• Your task
Give back the line that contains "Where should I click to: Close" and every following line, exactly as they appear, through the end of the data.

[Records shown]

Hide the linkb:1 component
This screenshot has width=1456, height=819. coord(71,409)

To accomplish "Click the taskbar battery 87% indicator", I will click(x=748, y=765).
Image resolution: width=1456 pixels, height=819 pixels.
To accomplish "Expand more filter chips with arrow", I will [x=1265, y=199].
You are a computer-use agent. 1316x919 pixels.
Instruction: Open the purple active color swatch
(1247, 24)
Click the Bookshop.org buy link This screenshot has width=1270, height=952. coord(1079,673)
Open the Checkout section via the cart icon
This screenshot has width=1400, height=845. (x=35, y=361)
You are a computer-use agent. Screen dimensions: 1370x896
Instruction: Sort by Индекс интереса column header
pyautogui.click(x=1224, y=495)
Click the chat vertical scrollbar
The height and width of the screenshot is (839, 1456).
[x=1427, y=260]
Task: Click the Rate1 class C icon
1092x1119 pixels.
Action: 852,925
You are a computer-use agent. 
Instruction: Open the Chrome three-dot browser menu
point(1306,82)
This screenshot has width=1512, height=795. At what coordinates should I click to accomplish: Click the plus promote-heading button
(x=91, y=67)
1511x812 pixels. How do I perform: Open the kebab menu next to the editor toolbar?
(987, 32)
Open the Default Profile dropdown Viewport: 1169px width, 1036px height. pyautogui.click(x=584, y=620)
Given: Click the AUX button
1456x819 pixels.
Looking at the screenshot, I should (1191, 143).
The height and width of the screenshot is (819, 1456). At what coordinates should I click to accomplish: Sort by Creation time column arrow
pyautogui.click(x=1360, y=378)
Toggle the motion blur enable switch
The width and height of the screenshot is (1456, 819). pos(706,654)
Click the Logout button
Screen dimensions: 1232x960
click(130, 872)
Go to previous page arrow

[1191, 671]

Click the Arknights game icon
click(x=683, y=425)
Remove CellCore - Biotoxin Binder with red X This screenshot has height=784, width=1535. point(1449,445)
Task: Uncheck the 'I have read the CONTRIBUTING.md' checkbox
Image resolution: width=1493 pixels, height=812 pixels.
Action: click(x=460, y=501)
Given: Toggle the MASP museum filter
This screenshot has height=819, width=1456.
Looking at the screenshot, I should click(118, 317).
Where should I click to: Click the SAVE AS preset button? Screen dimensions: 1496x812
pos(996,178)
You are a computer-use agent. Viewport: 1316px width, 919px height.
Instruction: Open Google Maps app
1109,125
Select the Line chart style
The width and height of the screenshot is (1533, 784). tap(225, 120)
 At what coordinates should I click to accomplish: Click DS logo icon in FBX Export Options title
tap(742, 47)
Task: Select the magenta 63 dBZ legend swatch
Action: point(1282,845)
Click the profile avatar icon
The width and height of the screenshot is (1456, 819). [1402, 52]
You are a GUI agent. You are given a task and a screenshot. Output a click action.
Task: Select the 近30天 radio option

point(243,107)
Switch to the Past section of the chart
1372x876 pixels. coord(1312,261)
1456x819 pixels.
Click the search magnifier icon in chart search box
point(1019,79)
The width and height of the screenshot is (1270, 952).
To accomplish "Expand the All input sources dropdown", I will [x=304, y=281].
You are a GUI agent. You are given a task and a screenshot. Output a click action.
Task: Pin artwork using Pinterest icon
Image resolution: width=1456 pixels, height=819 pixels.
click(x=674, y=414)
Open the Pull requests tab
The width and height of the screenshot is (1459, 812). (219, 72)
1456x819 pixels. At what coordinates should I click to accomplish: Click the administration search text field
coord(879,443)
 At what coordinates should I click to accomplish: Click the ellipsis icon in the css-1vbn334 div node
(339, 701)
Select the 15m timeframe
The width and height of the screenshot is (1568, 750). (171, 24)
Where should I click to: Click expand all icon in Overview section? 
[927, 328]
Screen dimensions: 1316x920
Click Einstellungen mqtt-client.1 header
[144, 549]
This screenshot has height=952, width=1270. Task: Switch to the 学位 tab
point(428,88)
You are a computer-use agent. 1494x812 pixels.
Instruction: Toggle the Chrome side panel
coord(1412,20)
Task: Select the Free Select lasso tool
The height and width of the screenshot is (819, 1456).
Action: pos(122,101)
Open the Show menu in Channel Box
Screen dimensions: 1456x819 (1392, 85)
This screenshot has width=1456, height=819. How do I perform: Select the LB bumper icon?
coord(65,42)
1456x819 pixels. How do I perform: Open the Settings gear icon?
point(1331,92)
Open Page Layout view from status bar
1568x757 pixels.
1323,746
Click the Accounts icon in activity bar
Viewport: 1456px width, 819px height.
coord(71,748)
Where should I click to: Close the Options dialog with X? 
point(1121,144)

[/Records shown]

• Reply to the exercise
Where should I click to: Close the Options dialog with X? 
point(1121,144)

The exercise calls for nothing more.